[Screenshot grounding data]
*** Begin section ***

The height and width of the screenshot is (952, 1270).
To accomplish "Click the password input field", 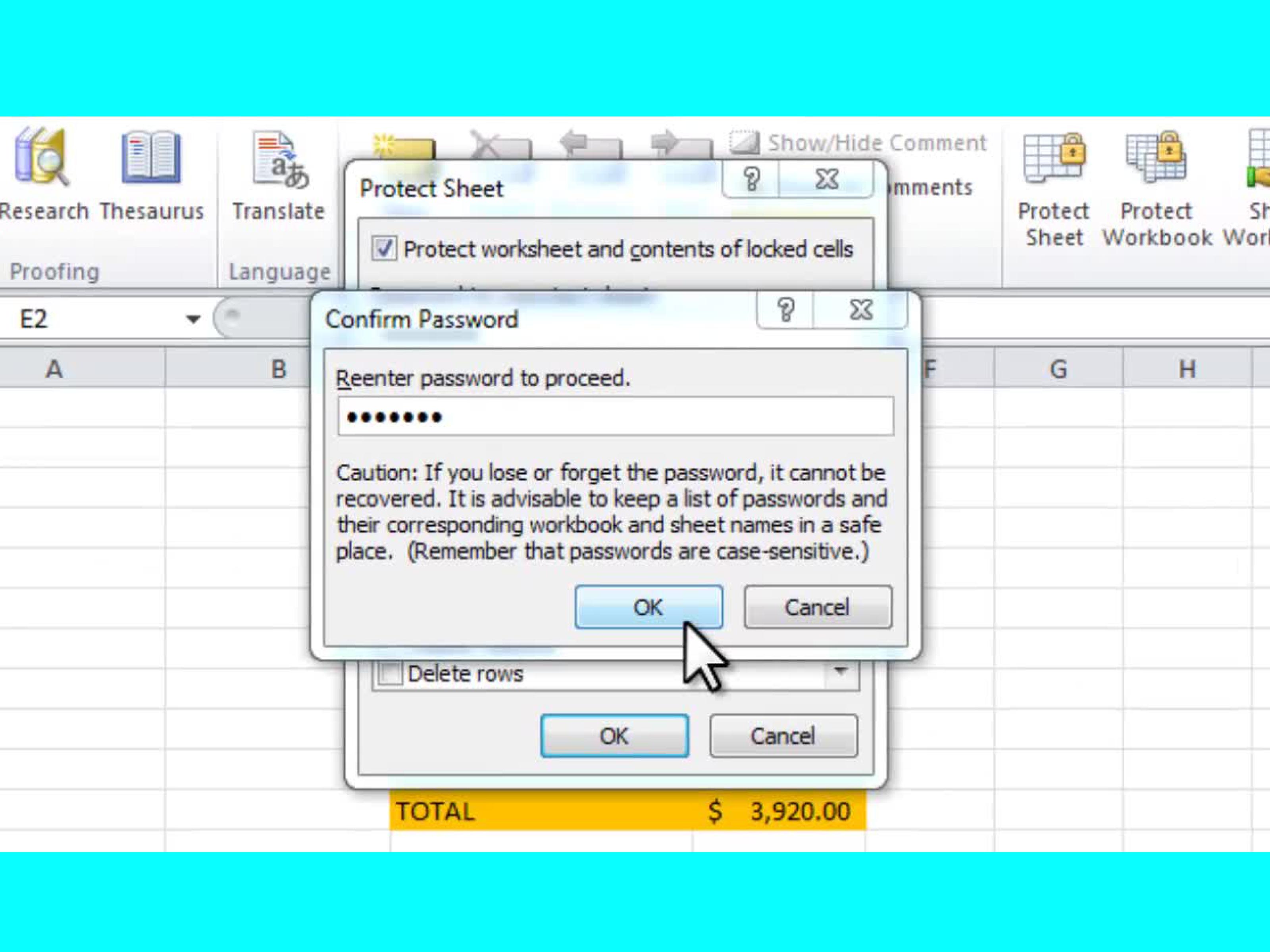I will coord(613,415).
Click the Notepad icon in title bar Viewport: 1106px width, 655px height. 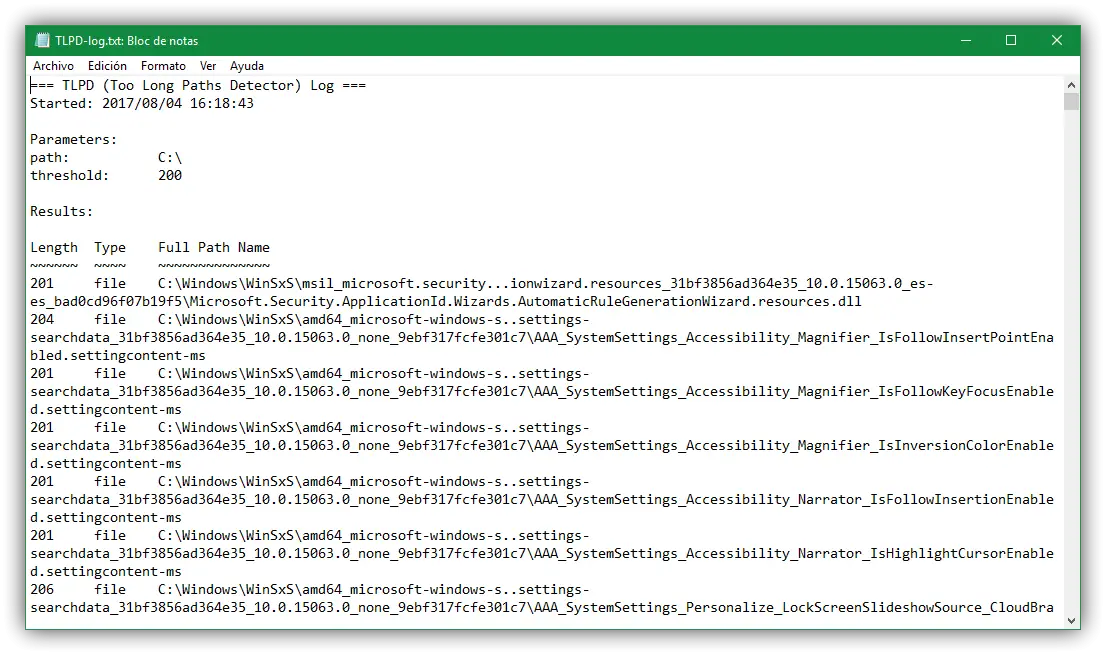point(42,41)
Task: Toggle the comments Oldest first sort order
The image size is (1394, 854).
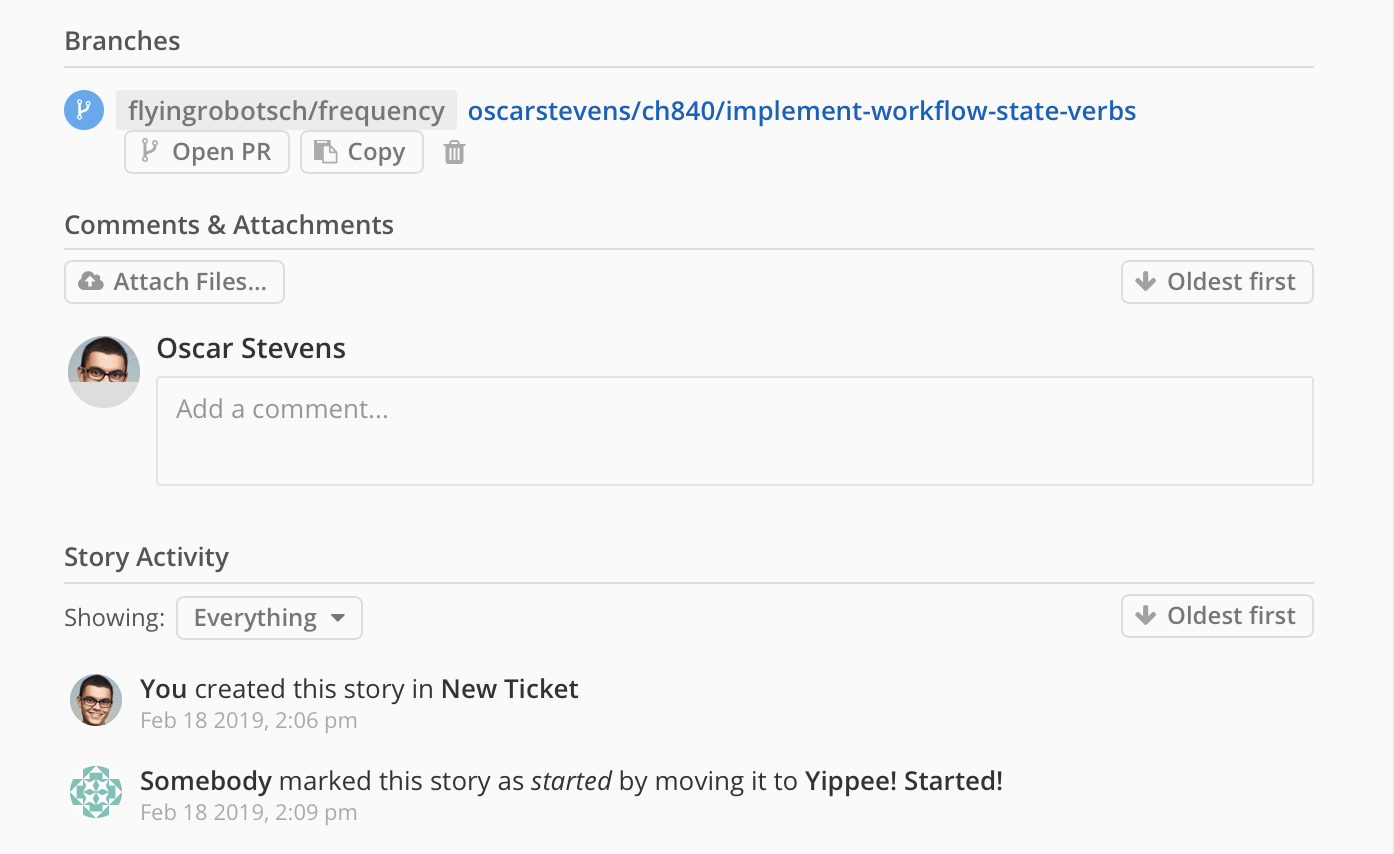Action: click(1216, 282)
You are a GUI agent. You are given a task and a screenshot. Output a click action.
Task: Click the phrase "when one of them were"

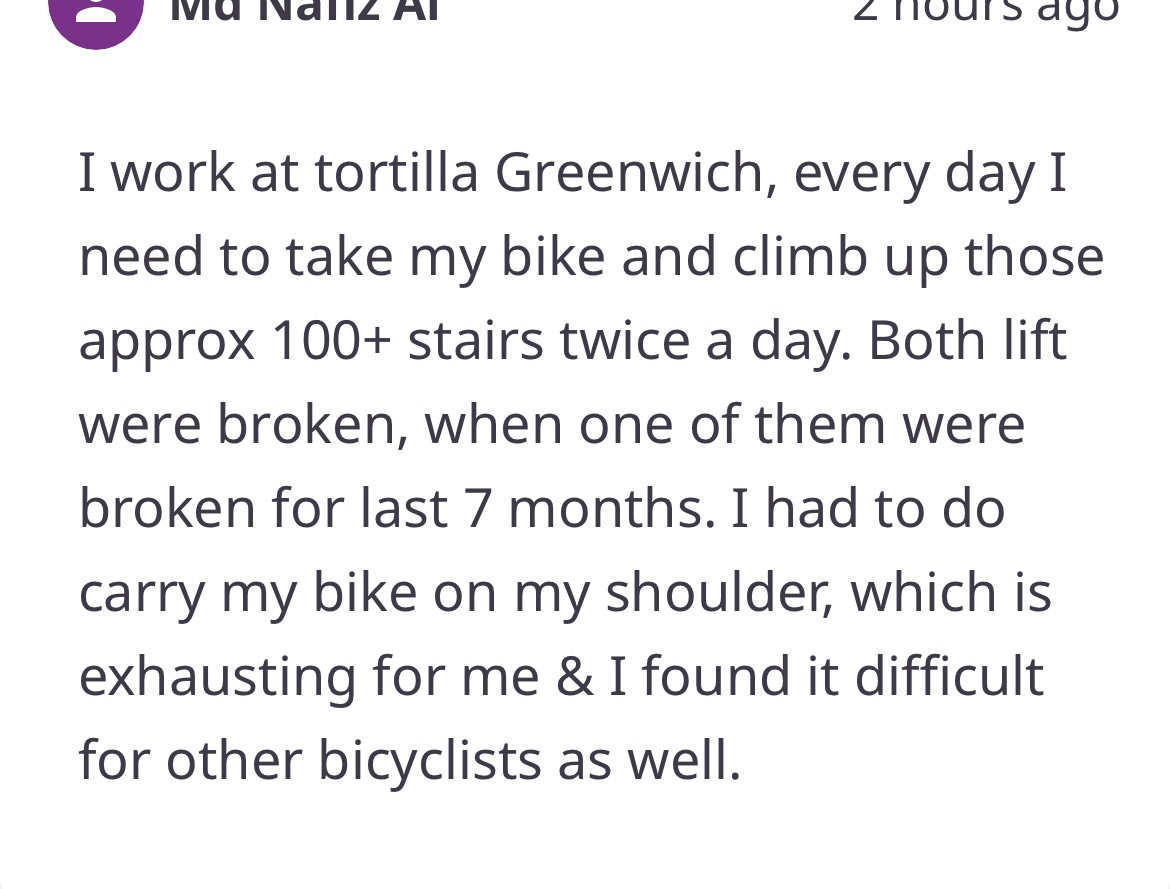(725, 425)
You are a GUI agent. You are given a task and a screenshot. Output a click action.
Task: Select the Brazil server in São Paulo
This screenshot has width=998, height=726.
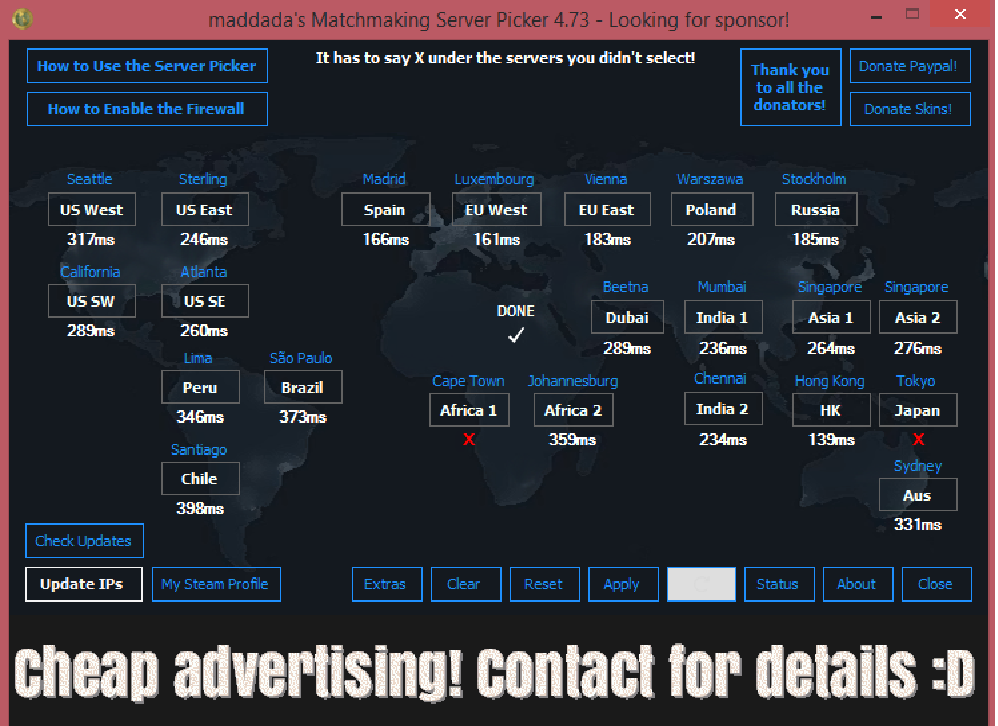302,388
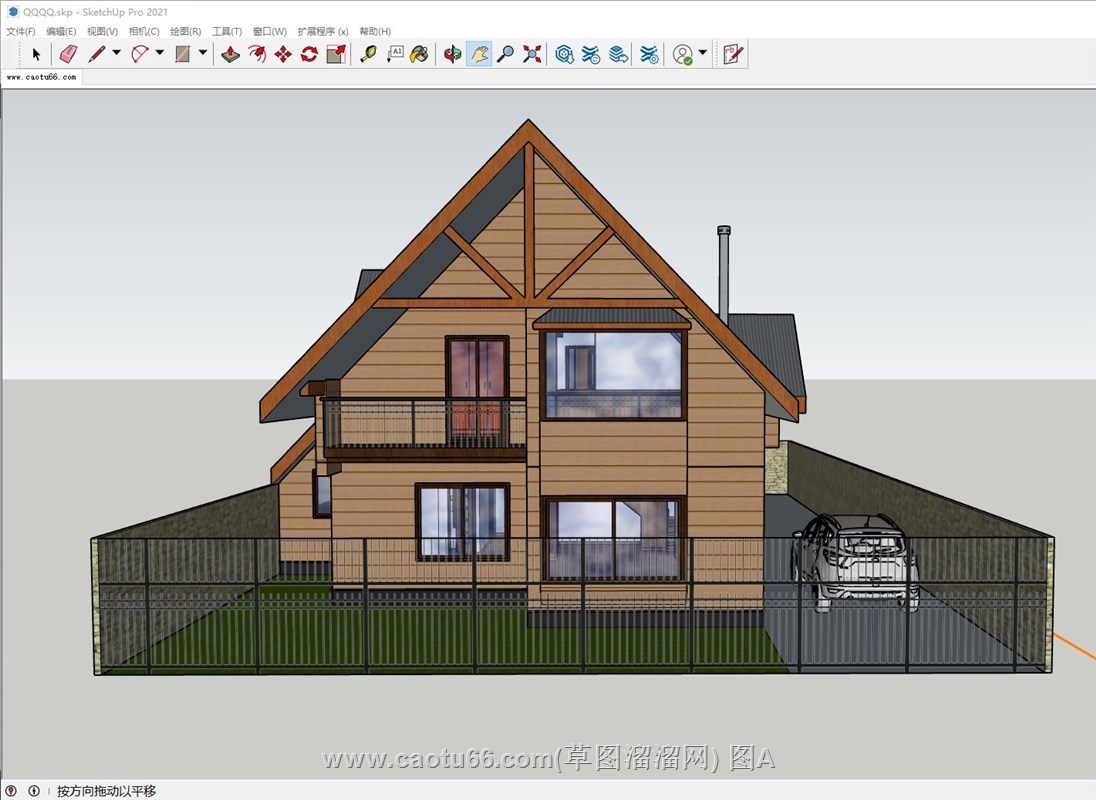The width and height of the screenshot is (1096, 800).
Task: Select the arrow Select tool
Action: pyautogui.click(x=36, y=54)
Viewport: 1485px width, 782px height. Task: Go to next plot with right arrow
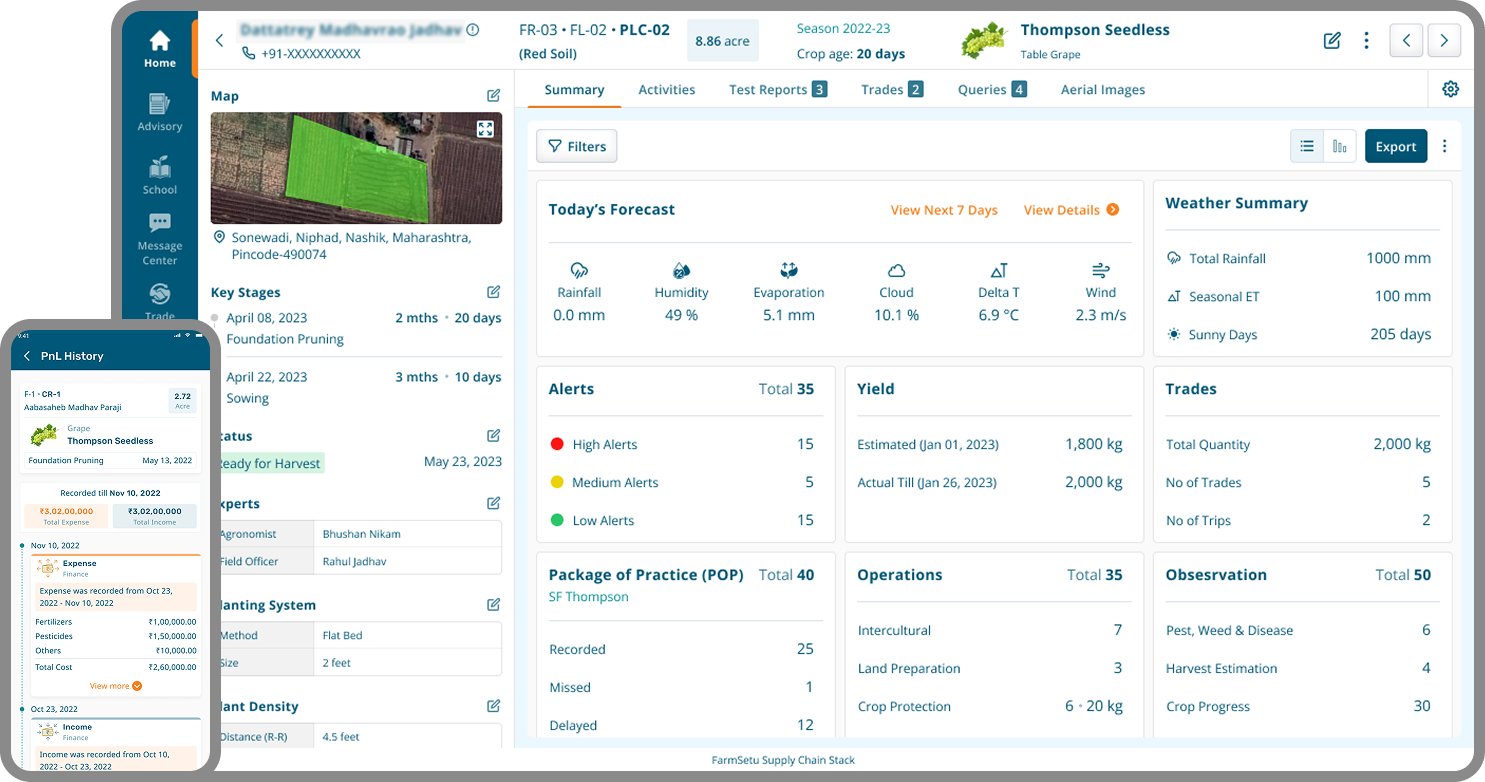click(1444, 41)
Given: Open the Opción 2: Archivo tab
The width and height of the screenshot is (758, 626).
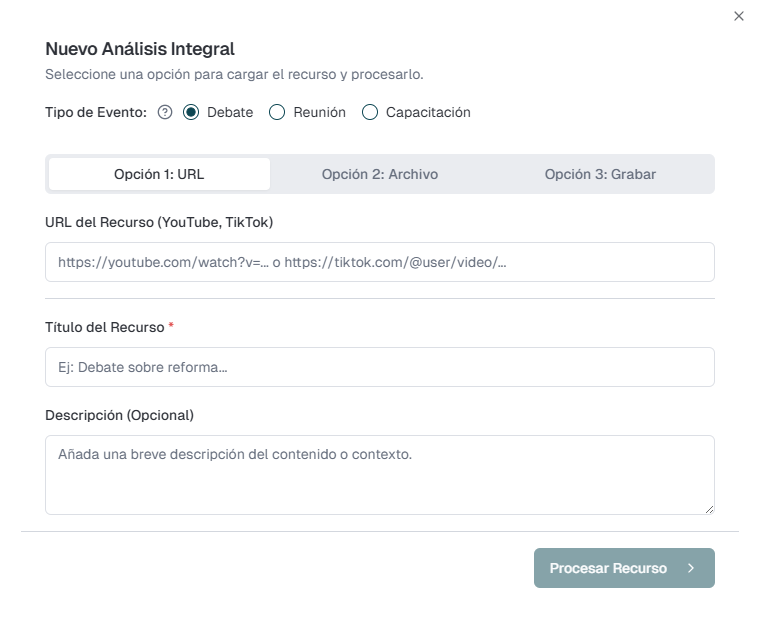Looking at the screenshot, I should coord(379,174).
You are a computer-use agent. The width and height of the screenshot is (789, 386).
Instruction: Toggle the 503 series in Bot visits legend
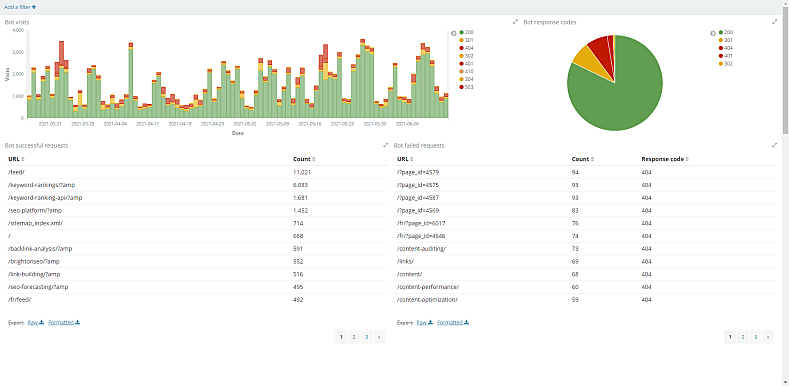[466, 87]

*** End section ***

:: WHAT IS BEING ASKED ::
Pictures stay out of this copy. Retype exactly the lines from the one with "The image size is (1394, 854)." through the last line of the data, both ends included, and nothing more.

:: COMPLETED TASK ::
The image size is (1394, 854).
Action: click(1216, 282)
You are a GUI agent. You are given a task and a screenshot. Output a click action.
Task: Click the phrase "when one of them were"

(725, 425)
You are a GUI agent. You are given a task and a screenshot. Output a click action.
Task: Select the Brazil server in São Paulo
This screenshot has width=998, height=726.
302,388
The width and height of the screenshot is (1096, 800).
Task: Select the arrow Select tool
Action: pyautogui.click(x=36, y=54)
Viewport: 1485px width, 782px height. Task: Go to next plot with right arrow
click(1444, 41)
Given: Open the Opción 2: Archivo tab
The width and height of the screenshot is (758, 626).
Looking at the screenshot, I should coord(379,174).
You are a computer-use agent. The width and height of the screenshot is (789, 386).
Instruction: Toggle the 503 series in Bot visits legend
[466, 87]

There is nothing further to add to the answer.